> _About this task_:
Your task is to give the number of lines below that contain "will". Give no other text.

• • • • •

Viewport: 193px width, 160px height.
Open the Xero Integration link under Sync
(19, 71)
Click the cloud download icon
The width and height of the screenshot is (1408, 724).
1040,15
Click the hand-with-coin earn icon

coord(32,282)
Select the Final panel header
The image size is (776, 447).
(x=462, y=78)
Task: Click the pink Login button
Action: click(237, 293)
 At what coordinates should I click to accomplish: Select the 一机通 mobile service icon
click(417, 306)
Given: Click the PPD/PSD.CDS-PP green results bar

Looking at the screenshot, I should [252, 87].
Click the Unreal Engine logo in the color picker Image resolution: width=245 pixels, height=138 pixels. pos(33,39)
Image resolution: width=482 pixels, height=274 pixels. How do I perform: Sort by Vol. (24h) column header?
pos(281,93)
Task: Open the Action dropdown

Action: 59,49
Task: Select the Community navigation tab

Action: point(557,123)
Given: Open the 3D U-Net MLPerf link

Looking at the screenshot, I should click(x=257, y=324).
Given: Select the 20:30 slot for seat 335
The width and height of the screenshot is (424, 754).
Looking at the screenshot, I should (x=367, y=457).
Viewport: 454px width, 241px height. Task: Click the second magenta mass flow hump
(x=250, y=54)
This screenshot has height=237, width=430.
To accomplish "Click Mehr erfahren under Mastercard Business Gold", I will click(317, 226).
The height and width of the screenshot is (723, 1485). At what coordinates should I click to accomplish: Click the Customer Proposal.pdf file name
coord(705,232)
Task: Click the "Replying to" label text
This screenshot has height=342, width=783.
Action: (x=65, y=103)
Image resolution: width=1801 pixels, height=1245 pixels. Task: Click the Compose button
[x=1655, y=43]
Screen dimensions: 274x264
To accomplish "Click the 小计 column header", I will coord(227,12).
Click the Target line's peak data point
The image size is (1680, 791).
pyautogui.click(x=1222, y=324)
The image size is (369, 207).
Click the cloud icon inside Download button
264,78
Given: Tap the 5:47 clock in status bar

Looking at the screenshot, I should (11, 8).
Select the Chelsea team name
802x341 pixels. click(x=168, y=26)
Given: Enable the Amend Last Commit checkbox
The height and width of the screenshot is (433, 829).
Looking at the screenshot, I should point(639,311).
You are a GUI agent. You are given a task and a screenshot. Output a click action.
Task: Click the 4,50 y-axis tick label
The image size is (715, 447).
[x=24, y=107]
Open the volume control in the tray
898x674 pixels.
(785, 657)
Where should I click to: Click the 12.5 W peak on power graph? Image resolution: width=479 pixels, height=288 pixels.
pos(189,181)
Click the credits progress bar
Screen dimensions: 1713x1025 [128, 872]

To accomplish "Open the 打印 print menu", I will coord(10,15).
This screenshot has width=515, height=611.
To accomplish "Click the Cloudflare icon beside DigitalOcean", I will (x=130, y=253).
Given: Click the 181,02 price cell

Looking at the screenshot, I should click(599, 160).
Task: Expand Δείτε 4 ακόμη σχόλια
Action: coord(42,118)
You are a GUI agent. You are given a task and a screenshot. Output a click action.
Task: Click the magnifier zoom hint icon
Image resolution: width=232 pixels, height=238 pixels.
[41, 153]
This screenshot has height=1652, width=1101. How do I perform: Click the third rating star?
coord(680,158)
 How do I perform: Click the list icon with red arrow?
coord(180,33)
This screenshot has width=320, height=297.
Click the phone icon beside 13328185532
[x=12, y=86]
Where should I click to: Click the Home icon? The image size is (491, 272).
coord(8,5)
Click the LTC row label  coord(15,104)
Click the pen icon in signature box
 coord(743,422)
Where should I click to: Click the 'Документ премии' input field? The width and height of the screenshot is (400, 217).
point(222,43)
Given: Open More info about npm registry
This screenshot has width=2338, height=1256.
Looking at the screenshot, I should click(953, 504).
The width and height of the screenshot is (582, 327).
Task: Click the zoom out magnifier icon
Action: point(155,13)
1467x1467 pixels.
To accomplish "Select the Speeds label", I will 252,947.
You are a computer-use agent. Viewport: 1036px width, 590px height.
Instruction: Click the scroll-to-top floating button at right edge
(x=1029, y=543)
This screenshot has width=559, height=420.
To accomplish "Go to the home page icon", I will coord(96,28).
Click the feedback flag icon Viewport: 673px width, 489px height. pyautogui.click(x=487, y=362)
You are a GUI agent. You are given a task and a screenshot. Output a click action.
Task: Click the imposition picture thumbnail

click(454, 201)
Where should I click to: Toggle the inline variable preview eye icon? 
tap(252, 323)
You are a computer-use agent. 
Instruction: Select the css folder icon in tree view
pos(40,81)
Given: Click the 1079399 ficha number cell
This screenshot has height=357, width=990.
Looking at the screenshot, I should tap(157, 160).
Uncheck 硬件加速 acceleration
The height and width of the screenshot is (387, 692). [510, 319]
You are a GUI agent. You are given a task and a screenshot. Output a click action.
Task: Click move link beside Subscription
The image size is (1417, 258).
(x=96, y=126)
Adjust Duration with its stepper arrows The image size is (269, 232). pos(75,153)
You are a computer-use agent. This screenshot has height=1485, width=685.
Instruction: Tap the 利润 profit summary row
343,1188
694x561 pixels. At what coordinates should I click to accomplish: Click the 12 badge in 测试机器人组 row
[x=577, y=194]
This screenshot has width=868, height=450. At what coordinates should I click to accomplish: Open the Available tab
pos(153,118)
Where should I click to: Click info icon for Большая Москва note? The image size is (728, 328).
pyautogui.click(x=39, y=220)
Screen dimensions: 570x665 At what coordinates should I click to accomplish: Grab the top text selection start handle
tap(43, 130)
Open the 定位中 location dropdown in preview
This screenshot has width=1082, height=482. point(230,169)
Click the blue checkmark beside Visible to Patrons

• • • • •

> _Expected answer_:
6